Les exemples d’incursions vers ces espaces encore sauvages se multiplient dans les mers froides ou tropicales. Jusqu’en 2019, le tourisme dans l’Antarctique était en plein développement − le guide Lonely Planetconsacré à ce continent en est à sa septième édition ! −, les croisières dites d’exploration et/ou d’expédition se multiplient aussi dans l’océan Arctique, profitant du recul estival de la banquise. En 2018, une compagnie de navigation spécialisée dans les croisières haut de gamme, dites « d’exploration », entreprit un lobbying en Nouvelle-Calédonie pour débarquer des touristes amateurs d’oiseaux sur l’atoll des Chesterfield, en mer de Corail. Cet atoll isolé, inhabité, n’est actuellement fréquenté que par des braconniers venus du Vietnam, des pêcheurs à la longue ligne et quelques touristes pouvant se payer des parties de pêche au gros. Selon Philippe Borsa, directeur de recherche à l’Institut de recherche pour le développement, il s’agit de « l’un des derniers récifs et îlots à tortues marines et oiseaux marins à peu près préservés de l’océan tropical ».

L’enjeu est d’importance : à l’époque où il est question de « réensauvagement », sachons conserver hors d’atteinte de l’homme ces espaces inhabités, par ailleurs déjà affectés par le réchauffement climatique et la pollution des mers. N’y ajoutons pas une présence humaine même temporaire, même limitée à de petits flux de privilégiés. Dans certains milieux, l’intrusion de quelques visiteurs compromet inévitablement la quiétude indispensable à la reproduction des oiseaux marins qui y nidifient, entraînant l’échec de la reproduction pour toute une colonie.

Projet totalitaire

L’histoire longue du tourisme nous apprend que l’important, ce n’est pas le dix millionième touriste dans un lieu du « tourisme de masse », mais les cent premiers d’un lieu intouché, car lorsqu’on met le doigt dans l’engrenage touristique, il est ensuite difficile d’en sortir : les cent premiers ouvriront la voie à d’autres, puis à d’autres encore.
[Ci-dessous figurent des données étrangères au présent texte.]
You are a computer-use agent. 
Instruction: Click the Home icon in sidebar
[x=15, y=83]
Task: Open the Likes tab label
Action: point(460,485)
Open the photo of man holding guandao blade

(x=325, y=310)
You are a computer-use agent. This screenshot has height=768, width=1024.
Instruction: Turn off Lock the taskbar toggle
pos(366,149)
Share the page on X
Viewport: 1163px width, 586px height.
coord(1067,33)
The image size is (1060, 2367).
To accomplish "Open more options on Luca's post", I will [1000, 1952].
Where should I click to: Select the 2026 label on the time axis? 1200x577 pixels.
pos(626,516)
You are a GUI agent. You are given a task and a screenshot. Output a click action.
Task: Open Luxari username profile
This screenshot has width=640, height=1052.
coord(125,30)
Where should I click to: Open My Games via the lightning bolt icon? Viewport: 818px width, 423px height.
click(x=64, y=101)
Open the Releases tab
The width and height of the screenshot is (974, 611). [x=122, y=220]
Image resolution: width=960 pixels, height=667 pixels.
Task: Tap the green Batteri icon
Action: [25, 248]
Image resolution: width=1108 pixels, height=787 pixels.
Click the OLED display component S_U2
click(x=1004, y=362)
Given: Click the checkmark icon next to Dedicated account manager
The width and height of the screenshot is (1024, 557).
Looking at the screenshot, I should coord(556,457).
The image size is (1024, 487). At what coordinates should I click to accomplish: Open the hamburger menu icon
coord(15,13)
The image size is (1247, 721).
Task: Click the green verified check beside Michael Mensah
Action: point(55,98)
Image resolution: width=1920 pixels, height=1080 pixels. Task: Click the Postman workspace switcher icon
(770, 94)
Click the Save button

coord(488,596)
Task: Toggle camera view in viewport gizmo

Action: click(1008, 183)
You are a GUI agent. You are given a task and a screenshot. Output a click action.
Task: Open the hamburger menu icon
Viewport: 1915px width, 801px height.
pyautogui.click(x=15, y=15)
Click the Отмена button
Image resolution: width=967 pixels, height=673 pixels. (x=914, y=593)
Les catégories privilégiées de la population mondiale, qui ont inventé le tourisme – et n’ont jamais apprécié d’avoir à partager des lieux remarquables avec d’autres – n’ont pas achevé leur quête de lieux nouveaux, où leur souci de se distinguer pourra s’exprimer encore. La diabolisation du « tourisme de masse » − nommé, naguère, « tourisme populaire » − a permis, avec l’aide de médias et de scientifiques complaisants, de légitimer cette entreprise d’achèvement de la conquête touristique du monde. Or, nous savons que le tourisme des privilégiés trace le sillon du tourisme de masse, selon la logique de fonctionnement du système touristique mondialisé.

La sanctuarisation de ces espaces − en premier lieu l’Antarctique, seul continent encore inhabité − pourrait être, au titre du tourisme, un objectif de la COP26, la conférence sur les changements climatiques programmée en novembre à Glasgow, en Ecosse.

Nous devons résister à la tentation hégémonique du tourisme qui, en voulant à tout prix conquérir les derniers espaces inhabités de la planète, court le risque de transformer le projet touristique en projet totalitaire.

Sachons nous contenter d’aller vers les autres, vers les innombrables lieux déjà exploités touristiquement et laissons les derniers espaces étrangers à l’homme continuer d’alimenter notre imaginaire.

Rémy Knafou, géographe, professeur émérite à l’université Paris-I Panthéon-Sorbonne, est l’auteur de « Réinventer le tourisme. Sauver nos vacances sans détruire le monde » (éditions du Faubourg, 128 pages, 12,90 euros).